Paediatric population
The safety and efficacy of Lunsumio in children below 18 years of age have not yet been established.
Method of administration
Lunsumio is for intravenous use only.
Lunsumio must be diluted using aseptic technique under the supervision of a healthcare professional. It should be administered as an intravenous infusion through a dedicated infusion line. Do not use an in-line filter to administer Lunsumio. Drip chamber filters can be used to administer Lunsumio.

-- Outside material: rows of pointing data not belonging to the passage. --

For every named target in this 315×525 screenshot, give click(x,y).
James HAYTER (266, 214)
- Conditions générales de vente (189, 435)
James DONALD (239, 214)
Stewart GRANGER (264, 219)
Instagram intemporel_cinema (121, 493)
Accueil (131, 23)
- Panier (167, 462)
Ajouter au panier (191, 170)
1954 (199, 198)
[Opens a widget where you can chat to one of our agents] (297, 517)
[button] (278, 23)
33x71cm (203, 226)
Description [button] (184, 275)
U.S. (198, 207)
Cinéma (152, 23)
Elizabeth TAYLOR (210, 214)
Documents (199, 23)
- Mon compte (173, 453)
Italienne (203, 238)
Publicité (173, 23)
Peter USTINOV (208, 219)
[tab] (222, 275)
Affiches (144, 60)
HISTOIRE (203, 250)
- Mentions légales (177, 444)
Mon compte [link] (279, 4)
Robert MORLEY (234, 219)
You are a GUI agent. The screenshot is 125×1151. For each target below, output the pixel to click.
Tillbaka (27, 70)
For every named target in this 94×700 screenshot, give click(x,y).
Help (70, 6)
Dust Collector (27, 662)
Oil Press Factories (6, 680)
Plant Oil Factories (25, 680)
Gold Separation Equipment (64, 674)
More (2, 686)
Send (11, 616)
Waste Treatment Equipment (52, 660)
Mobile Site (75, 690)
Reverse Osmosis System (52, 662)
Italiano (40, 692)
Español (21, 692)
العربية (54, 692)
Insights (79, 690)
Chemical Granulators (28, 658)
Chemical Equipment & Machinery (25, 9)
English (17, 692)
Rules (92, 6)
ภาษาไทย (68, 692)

The first cycle of Lunsumio should be administered over a minimum of 4 hours as intravenous infusion. If the infusions are well-tolerated in cycle 1, the subsequent cycles may be administered over a 2‑hours infusion.
Lunsumio must not be administered as intravenous push or bolus.
For instructions on dilution of the medicinal product before administration, see section 6.6.